I think it's an anti-pattern to insert complex logging code into ASSERT macros. 1. Information recovery. We've done a lot of work to remove all the junk from ASSERT macros because it tends to trash stack and register state, erasing all the useful information from crash logs. Note that RELEASE_ASSERT_NOT_REACHED() just invokes CRASH(). That's the best thing to do if we want to get logging from the field. If there are any cases of ASSERT_NOT_REACHED() that should be RELEASE_ASSERT_NOT_REACHED(), we should upgrade them by changing to RELEASE_ASSERT_NOT_REACHED(), and not by adding logging to ASSERT_NOT_REACHED(). 2. Performance. My concern is not just that existing ASSERT_NOT_REACHED() call sites might get slower but also that all future code that is both complex and performance-sensitive -- in other words, all the code I work on all the time -- must now worry any time it adds an ASSERT. That should never be a worry. Adding assertions to complex code should be a zero-friction experience. 3. Burden of proof. I don't think the burden of proof for a sweeping change like this should be on Gavin's team to show that performance got worse. Instead, whoever makes a sweeping change should do the performance evaluation before landing.

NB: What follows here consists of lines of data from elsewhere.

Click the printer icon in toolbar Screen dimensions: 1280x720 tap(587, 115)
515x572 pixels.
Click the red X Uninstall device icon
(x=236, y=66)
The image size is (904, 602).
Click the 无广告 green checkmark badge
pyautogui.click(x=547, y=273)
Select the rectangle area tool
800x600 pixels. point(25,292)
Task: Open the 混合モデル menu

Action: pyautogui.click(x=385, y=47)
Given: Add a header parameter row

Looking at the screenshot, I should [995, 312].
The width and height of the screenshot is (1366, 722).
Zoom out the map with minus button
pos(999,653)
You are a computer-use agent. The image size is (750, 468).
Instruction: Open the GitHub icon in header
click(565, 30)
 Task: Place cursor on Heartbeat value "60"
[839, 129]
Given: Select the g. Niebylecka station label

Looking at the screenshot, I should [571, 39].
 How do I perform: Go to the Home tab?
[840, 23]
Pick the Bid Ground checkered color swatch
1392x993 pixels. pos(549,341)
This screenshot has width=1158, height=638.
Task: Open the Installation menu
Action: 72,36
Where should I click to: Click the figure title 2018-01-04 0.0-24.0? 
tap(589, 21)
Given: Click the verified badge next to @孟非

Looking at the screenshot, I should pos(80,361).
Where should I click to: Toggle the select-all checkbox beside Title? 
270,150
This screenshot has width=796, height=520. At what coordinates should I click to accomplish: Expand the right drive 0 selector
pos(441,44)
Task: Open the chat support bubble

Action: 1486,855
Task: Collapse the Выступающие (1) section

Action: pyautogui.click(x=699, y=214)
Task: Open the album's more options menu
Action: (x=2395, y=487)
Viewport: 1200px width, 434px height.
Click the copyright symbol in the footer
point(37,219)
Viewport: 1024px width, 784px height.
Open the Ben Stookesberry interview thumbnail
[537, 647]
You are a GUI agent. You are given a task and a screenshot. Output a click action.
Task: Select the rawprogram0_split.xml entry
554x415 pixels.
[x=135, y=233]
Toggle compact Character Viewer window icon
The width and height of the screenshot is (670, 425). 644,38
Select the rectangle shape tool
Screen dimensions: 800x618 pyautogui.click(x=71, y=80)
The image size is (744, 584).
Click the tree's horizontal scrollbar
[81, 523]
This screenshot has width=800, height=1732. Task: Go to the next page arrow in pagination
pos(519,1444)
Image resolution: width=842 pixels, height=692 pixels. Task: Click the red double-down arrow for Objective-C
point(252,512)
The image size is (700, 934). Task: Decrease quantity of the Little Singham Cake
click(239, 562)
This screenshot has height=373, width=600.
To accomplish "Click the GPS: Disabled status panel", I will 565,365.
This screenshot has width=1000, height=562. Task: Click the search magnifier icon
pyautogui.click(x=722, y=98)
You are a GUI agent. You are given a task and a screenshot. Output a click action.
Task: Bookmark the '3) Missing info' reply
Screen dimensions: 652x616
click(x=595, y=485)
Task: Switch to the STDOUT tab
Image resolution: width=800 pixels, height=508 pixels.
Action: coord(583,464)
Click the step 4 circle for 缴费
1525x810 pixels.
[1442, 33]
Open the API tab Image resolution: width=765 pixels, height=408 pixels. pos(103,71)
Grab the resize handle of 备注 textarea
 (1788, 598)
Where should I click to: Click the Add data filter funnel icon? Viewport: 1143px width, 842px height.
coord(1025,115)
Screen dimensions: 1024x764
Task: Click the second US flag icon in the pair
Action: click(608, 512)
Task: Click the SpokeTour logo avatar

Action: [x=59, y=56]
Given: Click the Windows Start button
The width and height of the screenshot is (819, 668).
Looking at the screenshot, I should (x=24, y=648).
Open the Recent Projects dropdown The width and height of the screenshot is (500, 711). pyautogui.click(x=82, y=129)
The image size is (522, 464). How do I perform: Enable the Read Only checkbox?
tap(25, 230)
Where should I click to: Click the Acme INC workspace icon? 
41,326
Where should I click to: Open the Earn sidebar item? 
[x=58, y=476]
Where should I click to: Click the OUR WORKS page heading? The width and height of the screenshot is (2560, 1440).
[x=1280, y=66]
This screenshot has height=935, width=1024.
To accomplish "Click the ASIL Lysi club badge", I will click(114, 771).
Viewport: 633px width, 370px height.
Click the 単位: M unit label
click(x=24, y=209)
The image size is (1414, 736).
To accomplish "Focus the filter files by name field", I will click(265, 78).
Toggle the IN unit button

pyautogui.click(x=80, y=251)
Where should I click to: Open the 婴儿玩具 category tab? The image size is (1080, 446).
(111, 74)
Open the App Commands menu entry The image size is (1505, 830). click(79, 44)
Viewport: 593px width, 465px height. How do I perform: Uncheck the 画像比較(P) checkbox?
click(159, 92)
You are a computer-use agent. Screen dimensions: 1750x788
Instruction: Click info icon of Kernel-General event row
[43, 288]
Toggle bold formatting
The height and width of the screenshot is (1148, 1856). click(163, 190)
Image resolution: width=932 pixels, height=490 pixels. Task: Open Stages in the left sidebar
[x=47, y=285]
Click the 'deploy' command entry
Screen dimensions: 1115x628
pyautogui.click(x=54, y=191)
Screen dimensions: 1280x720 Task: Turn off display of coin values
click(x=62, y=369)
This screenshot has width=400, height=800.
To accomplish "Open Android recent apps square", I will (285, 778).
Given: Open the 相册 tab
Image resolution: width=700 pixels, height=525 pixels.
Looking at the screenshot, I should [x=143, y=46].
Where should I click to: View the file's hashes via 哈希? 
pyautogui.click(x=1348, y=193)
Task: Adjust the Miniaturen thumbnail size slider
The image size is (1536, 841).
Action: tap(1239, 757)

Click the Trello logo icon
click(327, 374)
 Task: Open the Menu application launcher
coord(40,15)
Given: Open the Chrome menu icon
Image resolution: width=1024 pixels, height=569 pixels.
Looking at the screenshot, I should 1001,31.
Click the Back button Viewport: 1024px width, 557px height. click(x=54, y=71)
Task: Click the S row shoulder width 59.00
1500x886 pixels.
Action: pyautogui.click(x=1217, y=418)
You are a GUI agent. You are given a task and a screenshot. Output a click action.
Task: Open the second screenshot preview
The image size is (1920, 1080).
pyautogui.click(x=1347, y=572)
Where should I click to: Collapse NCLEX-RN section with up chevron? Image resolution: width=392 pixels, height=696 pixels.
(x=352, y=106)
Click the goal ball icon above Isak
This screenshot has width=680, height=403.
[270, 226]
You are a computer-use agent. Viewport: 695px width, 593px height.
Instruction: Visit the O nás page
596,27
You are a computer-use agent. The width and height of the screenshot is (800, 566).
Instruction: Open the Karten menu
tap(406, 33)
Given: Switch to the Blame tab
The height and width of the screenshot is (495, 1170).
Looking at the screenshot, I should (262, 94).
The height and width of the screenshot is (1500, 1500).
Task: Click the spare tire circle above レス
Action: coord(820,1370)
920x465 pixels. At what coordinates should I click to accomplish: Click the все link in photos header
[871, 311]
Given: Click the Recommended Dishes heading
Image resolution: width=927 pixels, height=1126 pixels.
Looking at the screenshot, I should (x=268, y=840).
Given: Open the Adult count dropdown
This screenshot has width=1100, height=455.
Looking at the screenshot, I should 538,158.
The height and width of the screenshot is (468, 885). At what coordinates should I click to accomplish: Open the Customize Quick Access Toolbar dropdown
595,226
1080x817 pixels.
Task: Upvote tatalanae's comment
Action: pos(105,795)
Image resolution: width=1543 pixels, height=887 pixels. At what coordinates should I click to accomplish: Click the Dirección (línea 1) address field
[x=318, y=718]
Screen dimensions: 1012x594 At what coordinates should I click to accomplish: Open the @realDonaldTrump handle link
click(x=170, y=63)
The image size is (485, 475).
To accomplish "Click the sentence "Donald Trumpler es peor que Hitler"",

(In reply to comment #14) > I think it's an anti-pattern to insert complex logging code into ASSERT > macros. > > [... Reasons ... ] Okay. Then let's switch these ASSERT_NOT_REACHED cases to RELEASE_ASSERT_NOT_REACHED. We should get pretty quick feedback from STP if this introduces stability issues.
Comment on attachment 297741 [details] Patch v1 Patches that have been up for review since 2016 are almost certainly too stale to be relevant to trunk in their current form. If this patch is still important please rebase it and post it for review again.